Required work » Some of the lines below need repeating. Reproduce exactly those between the lines holding "Madeléne Jespersen (316, 2132)" and "Se flere detaljer og kontaktinformasjon", inclusive.

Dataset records
-- Opening Marker --
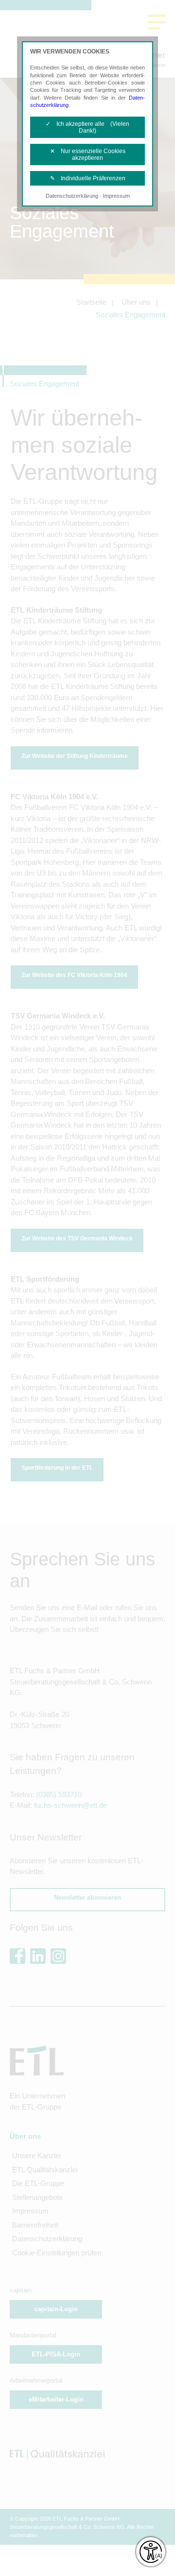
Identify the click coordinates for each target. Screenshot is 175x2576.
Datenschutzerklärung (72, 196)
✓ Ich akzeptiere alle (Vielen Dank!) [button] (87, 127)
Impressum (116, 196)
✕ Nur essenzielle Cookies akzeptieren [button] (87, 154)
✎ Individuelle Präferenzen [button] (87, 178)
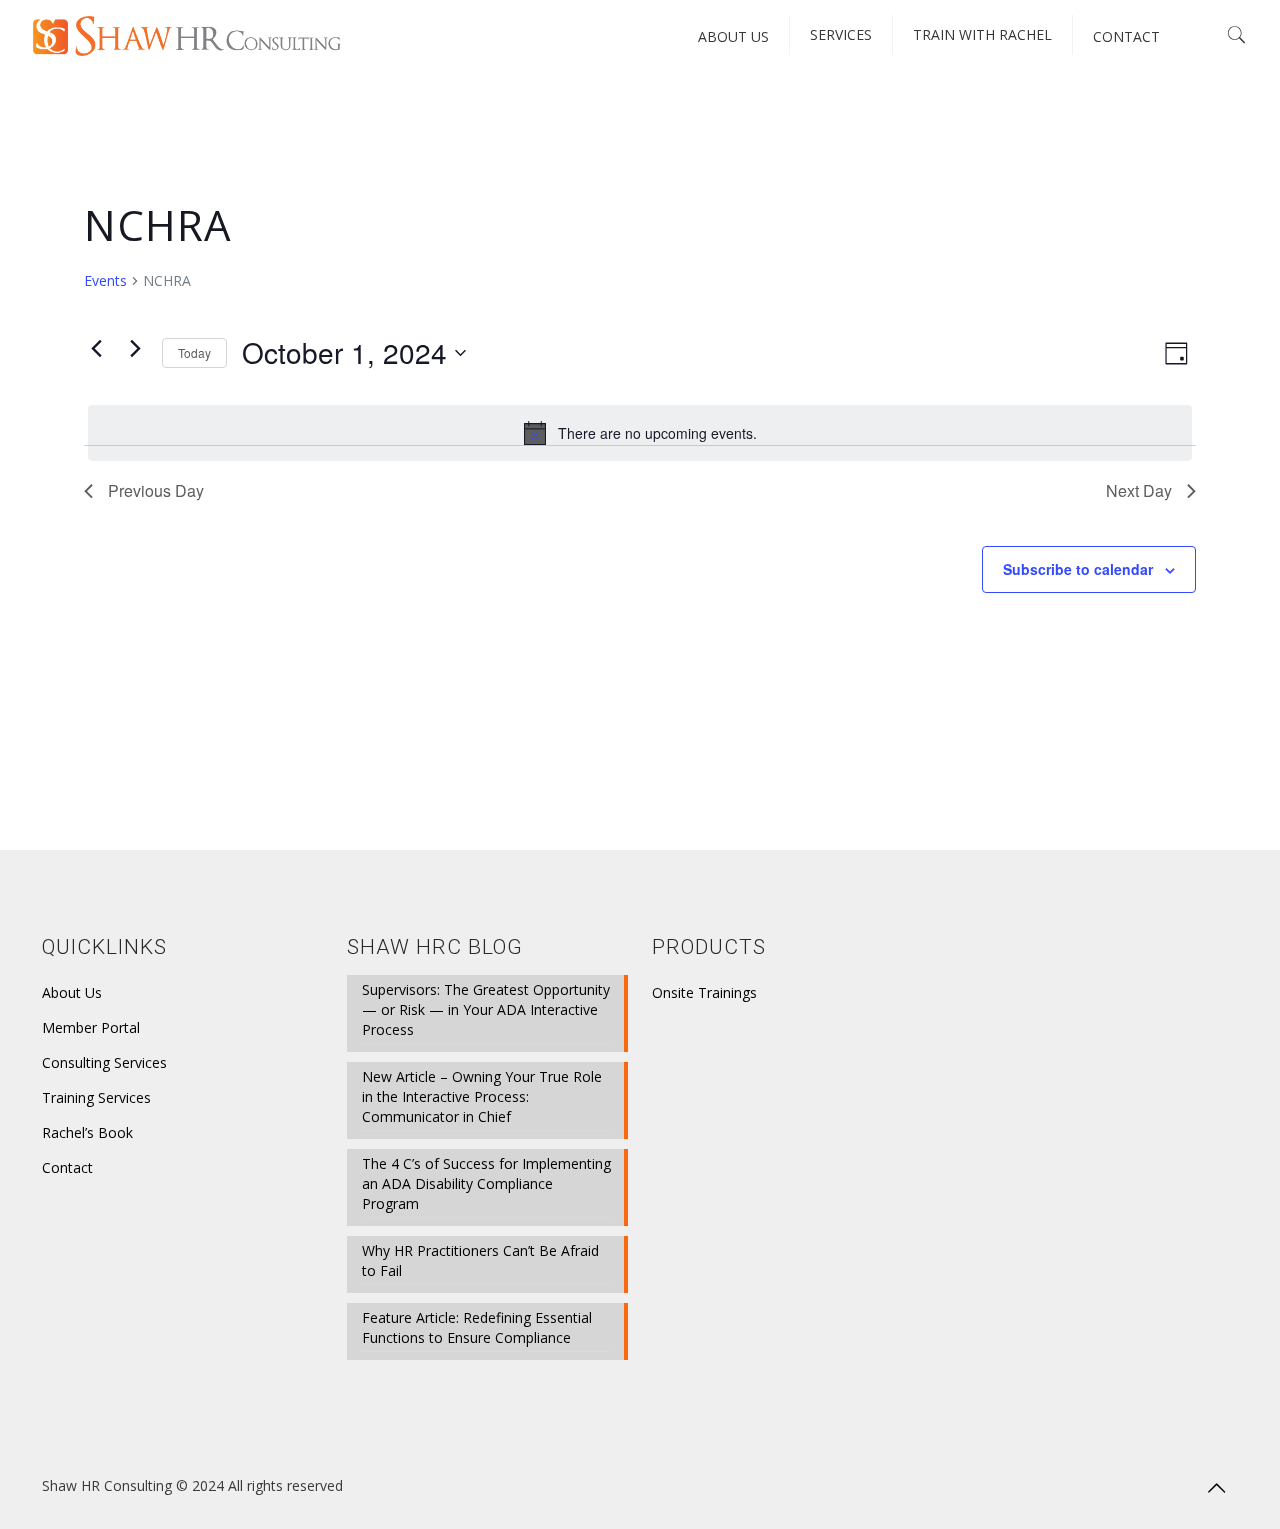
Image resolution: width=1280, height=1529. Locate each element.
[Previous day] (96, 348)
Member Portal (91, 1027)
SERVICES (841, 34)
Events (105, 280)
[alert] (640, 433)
-- Closing Marker --
-- Opening Marker --
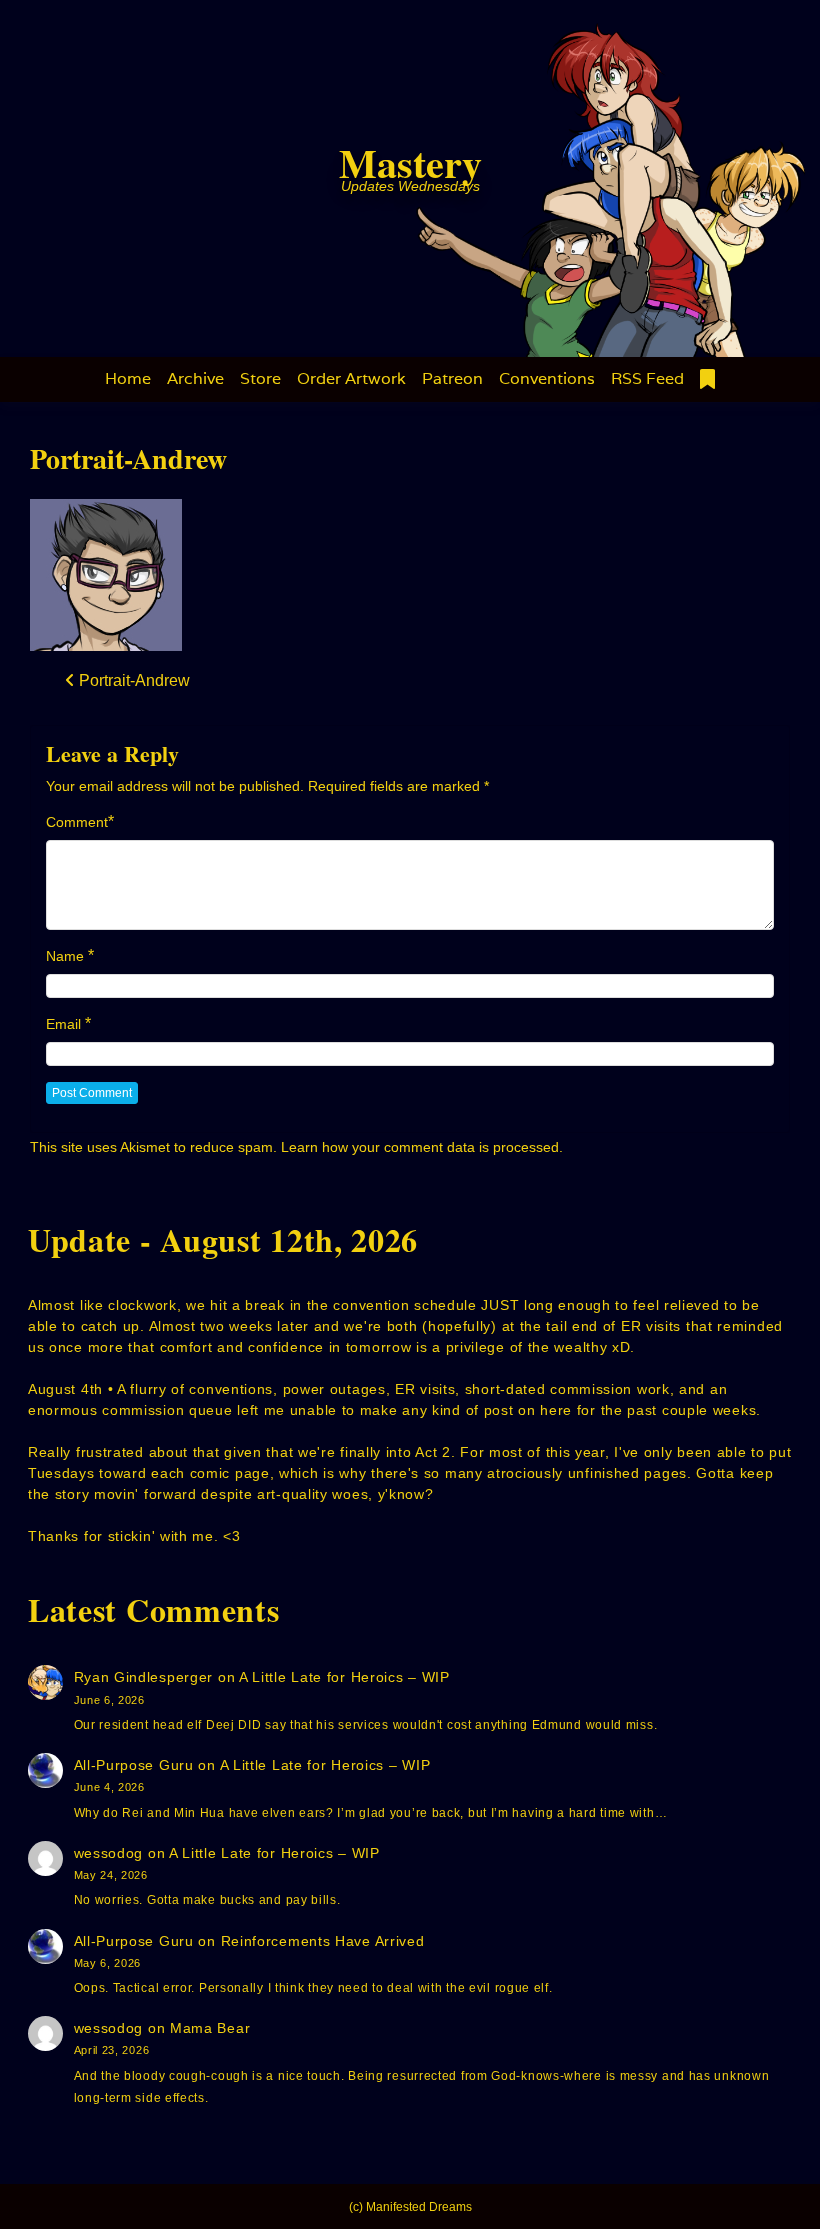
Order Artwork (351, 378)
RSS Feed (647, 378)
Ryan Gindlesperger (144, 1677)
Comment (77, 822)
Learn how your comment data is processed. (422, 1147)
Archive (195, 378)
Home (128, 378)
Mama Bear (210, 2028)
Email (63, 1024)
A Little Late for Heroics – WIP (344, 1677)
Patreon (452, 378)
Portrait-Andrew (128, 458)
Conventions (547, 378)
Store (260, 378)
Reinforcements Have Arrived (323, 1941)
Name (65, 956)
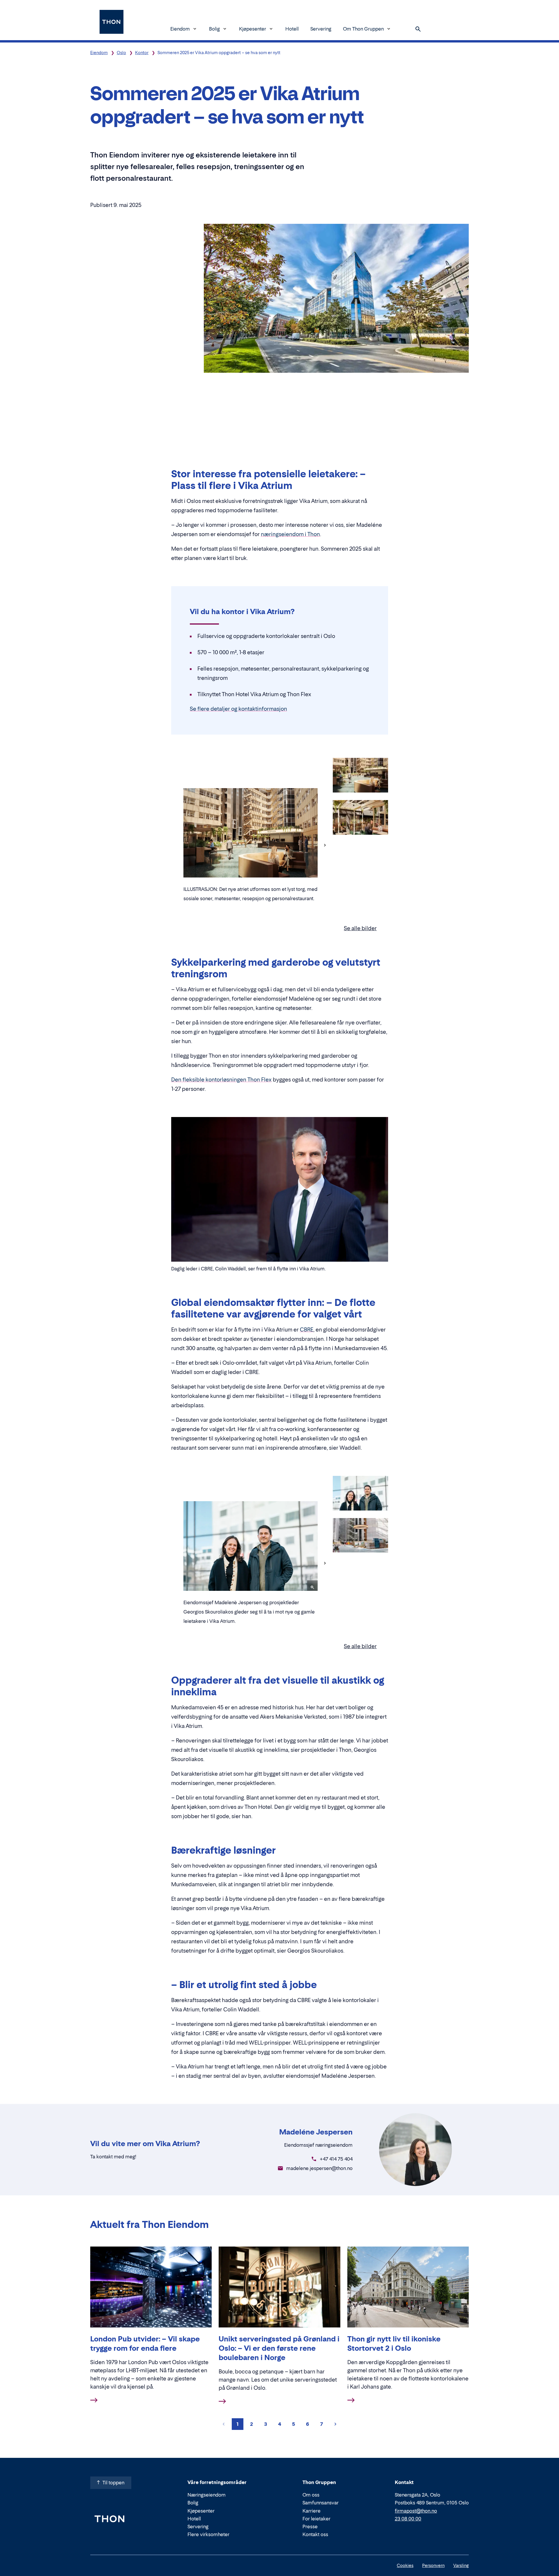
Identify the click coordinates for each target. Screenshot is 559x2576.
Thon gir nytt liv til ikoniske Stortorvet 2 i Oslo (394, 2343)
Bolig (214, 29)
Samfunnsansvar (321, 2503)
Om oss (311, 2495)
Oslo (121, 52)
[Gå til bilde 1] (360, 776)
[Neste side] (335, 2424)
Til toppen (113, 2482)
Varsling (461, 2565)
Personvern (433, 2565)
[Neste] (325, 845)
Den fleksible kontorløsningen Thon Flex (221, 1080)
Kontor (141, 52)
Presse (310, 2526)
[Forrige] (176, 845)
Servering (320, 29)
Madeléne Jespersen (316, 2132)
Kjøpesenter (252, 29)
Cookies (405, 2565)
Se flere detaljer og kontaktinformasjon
-- Closing Marker --
-- Opening Marker --
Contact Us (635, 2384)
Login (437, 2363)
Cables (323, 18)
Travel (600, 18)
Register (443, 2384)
-- Closing Marker --
Solution to the exercise »
Madeléne Jespersen (316, 2132)
Kjøpesenter (252, 29)
Cookies (405, 2565)
Se flere detaljer og kontaktinformasjon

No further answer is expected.